**How to complete this task**
Copy out all the lines of the data that hold the word "below".

**Materials provided**
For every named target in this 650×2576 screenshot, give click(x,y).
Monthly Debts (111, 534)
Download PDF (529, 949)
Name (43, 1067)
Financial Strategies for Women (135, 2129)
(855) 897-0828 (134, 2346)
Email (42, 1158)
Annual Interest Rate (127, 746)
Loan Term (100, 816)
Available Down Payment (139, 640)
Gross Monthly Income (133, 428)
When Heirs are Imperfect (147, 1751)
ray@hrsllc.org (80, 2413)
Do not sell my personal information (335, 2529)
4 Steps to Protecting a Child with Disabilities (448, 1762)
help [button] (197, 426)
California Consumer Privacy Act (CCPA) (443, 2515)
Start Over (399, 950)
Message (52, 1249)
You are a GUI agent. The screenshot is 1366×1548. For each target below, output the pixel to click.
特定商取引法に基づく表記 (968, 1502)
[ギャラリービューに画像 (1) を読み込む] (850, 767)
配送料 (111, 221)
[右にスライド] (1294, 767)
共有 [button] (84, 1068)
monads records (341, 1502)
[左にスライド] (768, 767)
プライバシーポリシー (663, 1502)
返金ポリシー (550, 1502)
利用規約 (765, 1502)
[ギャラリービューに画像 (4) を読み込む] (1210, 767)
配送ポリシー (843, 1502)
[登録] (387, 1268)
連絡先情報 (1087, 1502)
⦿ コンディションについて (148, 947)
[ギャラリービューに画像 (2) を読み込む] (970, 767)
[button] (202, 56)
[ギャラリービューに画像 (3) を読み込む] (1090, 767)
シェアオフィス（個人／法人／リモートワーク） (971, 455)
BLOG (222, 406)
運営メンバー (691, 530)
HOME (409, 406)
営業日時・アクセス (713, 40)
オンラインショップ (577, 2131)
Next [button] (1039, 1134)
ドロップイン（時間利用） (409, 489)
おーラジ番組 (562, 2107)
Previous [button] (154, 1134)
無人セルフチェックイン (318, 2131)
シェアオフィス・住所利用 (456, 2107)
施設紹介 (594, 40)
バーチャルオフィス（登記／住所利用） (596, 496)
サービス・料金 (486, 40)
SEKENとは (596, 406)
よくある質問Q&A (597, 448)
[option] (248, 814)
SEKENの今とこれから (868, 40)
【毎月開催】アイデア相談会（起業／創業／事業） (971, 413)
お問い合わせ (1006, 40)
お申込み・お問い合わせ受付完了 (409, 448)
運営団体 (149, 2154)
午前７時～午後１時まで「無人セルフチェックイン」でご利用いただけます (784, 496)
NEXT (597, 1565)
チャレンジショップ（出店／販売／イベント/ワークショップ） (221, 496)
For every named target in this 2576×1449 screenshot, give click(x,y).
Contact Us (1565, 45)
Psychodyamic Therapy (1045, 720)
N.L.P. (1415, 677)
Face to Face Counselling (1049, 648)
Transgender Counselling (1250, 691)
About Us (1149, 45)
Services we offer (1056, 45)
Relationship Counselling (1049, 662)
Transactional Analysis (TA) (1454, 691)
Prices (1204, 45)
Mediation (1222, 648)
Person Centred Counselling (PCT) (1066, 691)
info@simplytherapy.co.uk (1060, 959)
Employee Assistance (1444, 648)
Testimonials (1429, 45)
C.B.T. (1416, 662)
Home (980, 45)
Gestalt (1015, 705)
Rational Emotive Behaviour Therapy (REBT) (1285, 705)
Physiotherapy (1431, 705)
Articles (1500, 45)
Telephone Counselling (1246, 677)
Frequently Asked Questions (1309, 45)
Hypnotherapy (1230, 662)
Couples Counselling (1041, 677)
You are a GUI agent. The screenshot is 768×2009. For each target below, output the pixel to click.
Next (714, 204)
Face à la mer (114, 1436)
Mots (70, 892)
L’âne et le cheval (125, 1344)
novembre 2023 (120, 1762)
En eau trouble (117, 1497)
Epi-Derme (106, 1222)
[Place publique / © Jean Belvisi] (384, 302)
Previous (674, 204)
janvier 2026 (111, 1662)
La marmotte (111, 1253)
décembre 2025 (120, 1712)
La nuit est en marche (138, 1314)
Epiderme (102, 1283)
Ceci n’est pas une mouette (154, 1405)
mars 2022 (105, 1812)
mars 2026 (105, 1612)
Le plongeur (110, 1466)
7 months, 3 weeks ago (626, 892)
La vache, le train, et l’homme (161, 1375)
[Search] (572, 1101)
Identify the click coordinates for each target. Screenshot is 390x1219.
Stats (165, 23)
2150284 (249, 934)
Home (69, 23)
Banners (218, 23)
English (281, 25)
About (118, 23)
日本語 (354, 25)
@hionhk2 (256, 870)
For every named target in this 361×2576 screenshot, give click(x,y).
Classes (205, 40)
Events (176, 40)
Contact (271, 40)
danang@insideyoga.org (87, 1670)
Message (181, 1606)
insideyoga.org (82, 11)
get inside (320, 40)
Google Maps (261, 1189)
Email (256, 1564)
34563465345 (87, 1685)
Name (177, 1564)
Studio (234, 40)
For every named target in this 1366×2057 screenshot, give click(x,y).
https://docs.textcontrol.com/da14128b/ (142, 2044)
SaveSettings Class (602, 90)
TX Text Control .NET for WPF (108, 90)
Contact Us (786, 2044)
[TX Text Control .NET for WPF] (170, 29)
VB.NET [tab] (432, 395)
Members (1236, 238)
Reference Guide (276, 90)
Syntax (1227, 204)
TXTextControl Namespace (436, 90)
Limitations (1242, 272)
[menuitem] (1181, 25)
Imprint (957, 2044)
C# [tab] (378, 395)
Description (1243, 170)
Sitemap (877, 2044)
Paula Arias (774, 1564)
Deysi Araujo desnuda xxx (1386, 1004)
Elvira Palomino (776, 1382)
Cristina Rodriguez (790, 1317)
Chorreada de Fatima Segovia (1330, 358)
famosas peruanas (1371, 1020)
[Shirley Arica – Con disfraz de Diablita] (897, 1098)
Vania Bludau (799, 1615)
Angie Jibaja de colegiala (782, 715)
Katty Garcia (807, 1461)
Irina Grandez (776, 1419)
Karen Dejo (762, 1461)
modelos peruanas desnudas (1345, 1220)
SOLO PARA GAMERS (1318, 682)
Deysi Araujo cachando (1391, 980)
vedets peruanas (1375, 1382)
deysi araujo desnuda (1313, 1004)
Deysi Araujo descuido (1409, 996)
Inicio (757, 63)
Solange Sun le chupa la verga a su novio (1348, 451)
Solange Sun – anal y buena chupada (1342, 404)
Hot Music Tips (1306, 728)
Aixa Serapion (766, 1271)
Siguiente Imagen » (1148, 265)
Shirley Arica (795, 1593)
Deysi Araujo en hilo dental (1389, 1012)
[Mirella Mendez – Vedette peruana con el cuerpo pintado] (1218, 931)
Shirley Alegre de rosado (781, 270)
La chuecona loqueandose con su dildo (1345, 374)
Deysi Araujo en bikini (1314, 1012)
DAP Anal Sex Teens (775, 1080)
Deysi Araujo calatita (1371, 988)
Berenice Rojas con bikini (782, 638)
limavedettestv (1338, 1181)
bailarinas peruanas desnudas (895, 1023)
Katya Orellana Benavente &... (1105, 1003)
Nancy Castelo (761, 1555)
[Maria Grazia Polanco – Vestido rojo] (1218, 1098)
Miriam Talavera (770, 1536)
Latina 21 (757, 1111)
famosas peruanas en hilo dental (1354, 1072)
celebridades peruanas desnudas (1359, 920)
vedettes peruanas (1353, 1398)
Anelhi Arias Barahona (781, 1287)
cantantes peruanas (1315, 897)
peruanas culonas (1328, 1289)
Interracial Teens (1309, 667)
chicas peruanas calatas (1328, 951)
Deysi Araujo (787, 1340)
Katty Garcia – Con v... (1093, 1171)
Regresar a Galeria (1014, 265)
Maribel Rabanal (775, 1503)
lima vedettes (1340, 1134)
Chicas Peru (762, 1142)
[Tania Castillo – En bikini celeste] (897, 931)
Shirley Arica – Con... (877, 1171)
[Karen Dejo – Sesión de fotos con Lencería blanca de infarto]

**Expected answer**
You are a GUI agent. The screenshot is 1366×1548. For each target below, output the pixel to click.
You are a GUI agent. The screenshot is 768×2009. For each target below, output the pixel to click.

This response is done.